Sim, o jovem infernal destroça o panorama da partida e conduz a seleção alagoana a uma das mais espetaculares vitórias de sua história. O garoto marca os três gols da reação, Alagoas vira para 4-3, para delírio de um público que invade o campo ao apito final. Agora ouvem-se tiros de trabucos e garruchas ao alto, um facão é arremessado em êxtase e quase vai no pescoço de um, os jogadores são abraçados, agarrados, despidos, logo aparece uma concertina e o forró começa ali mesmo, no meio do gramado.

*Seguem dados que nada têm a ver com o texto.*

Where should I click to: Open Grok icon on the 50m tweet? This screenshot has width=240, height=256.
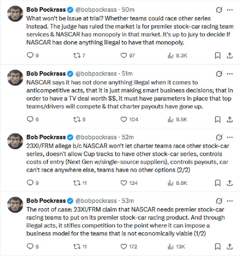pyautogui.click(x=219, y=10)
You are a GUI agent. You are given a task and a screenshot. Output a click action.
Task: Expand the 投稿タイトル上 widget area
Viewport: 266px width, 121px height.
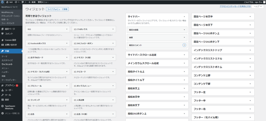(x=157, y=72)
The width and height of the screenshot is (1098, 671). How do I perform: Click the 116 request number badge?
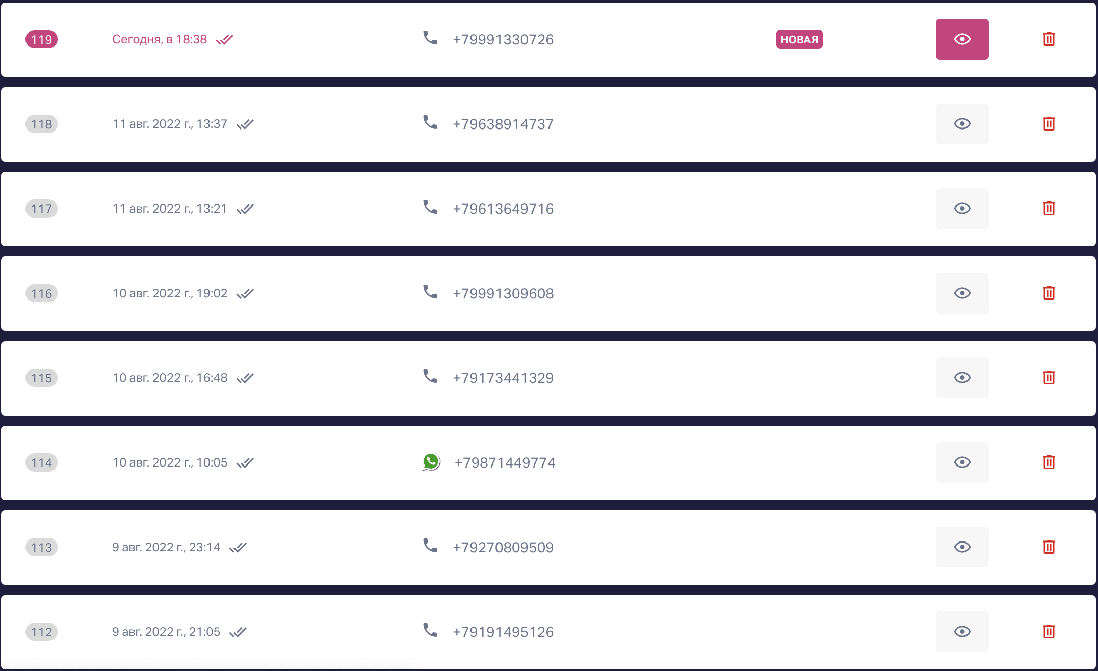(41, 293)
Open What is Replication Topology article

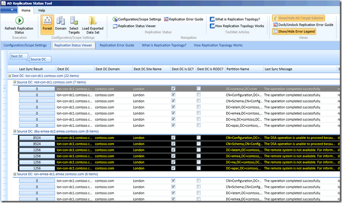[235, 19]

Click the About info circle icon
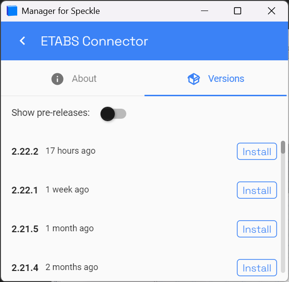57,79
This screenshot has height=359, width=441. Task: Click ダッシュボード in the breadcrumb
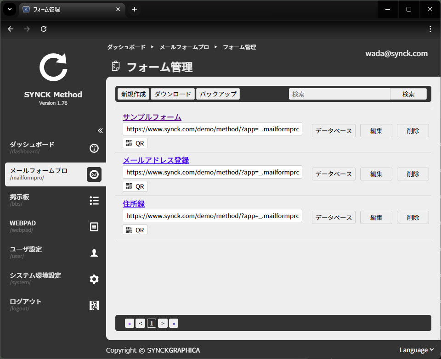[x=126, y=47]
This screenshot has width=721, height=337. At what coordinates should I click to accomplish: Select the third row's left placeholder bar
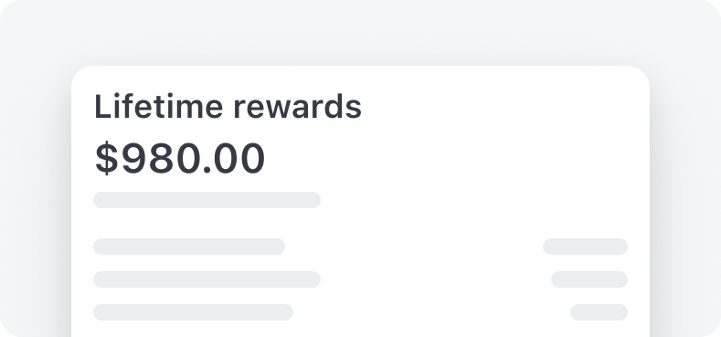point(193,312)
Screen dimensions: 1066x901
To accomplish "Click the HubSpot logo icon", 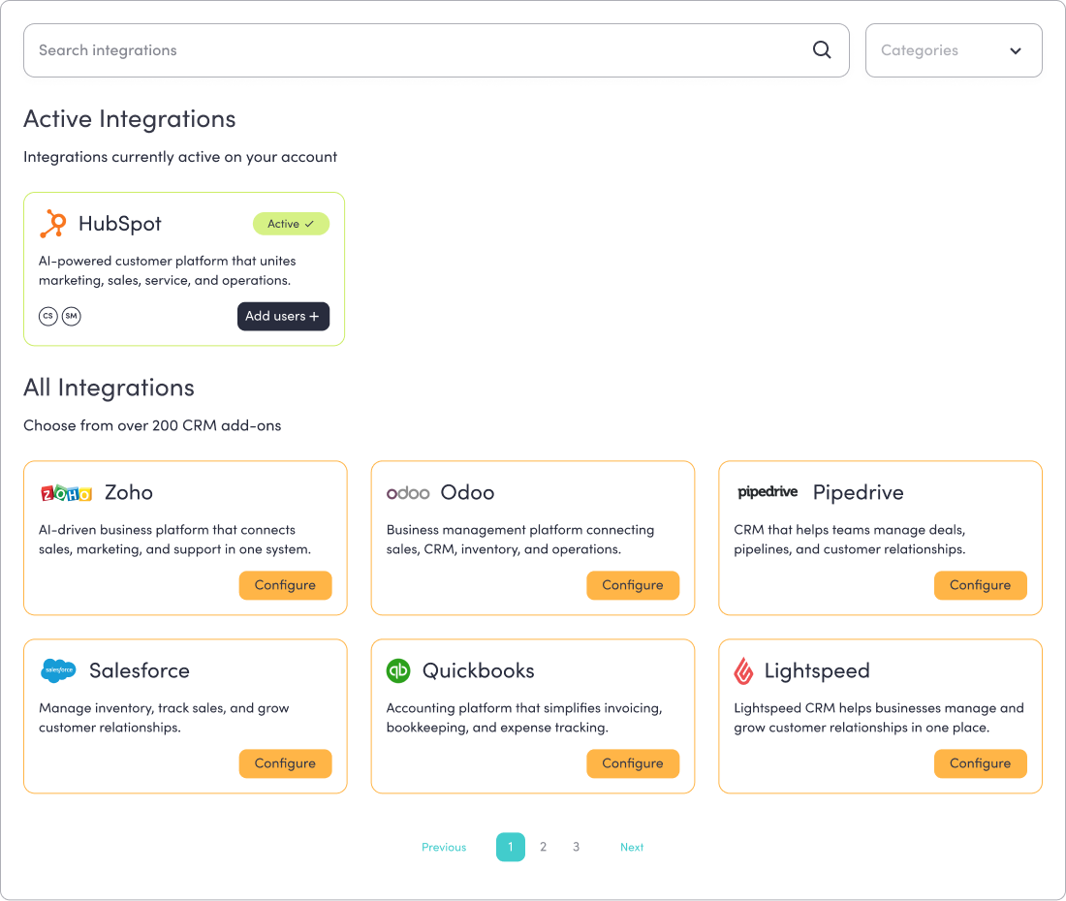I will coord(53,224).

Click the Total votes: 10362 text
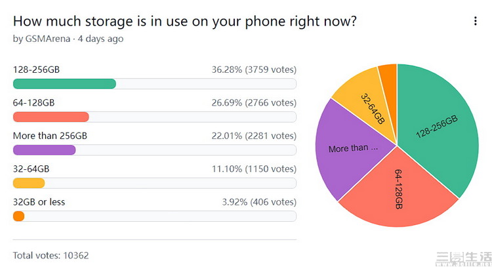tap(51, 255)
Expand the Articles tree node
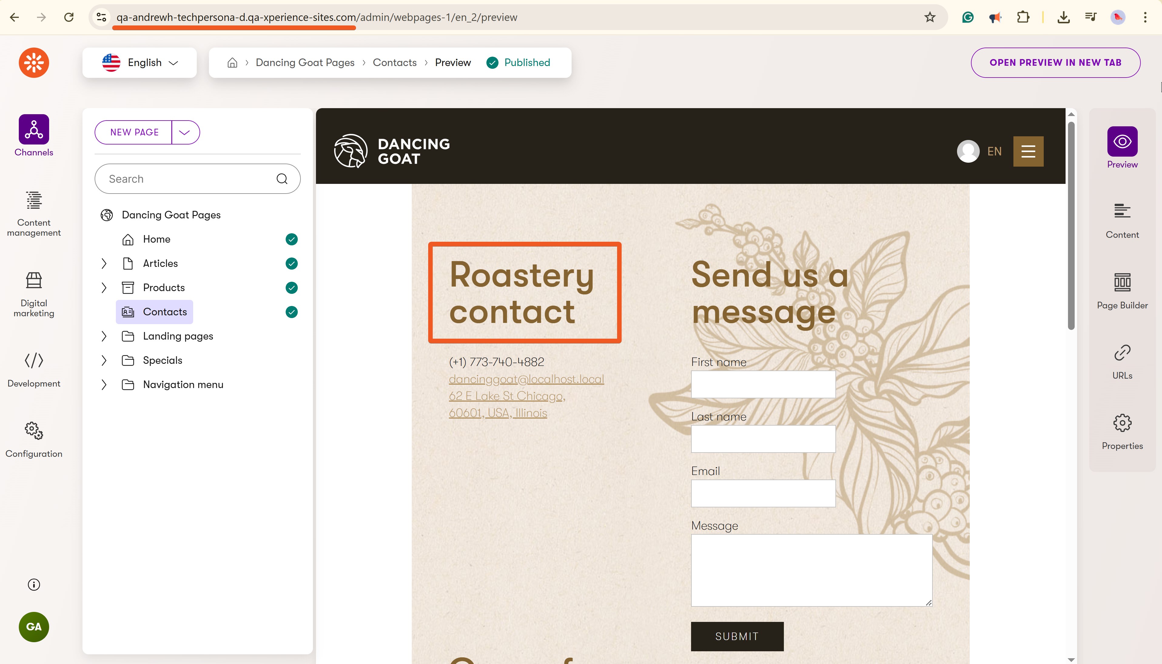 pyautogui.click(x=104, y=264)
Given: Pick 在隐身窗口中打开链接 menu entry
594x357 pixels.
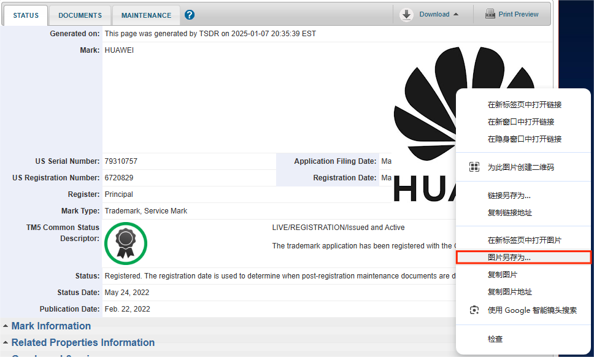Looking at the screenshot, I should tap(524, 139).
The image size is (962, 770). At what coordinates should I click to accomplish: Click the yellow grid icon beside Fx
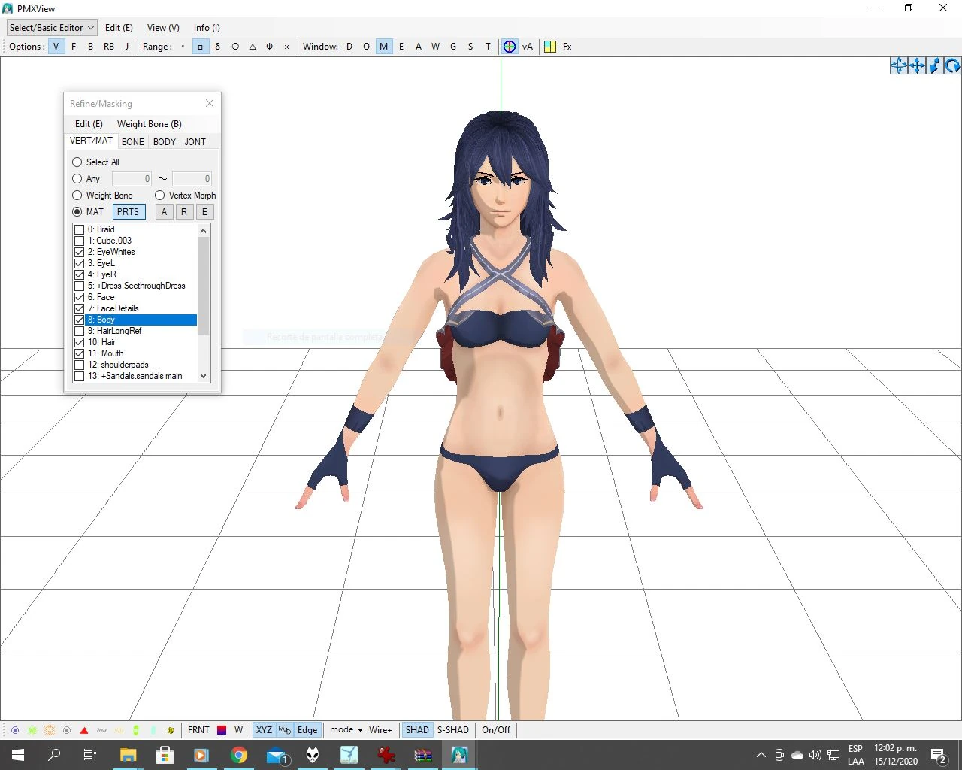click(550, 47)
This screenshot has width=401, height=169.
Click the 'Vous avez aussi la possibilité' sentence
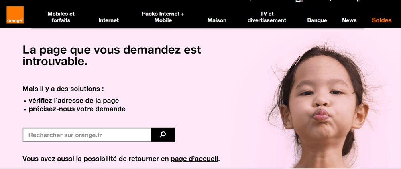121,159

Os forasteiros, que apenas buscavam uma forma pitoresca de entretenimento, agora estão vivamente impressionados. O futebol mostrado por aquele jovem na segunda etapa foi alguma coisa diferenciada, mesmo para os padrões do Sul Maravilha. Mesmo para os padrões do Rio de Janeiro, a meca do futebol e terra natal dos rapazes, que agora estão ávidos para disseminar a história que acabam de vivenciar. Reúnem informações, o nome do menino é Dida, joga no CSA e é o craque do time dele.

Mas tem que ser olhado com mais carinho. Ele não pode ficar esquecido torrando sob o sol nordestino. Seu futebol é maior, é moleque, é irreverente, é risonho, é brasileiro.

É Flamengo.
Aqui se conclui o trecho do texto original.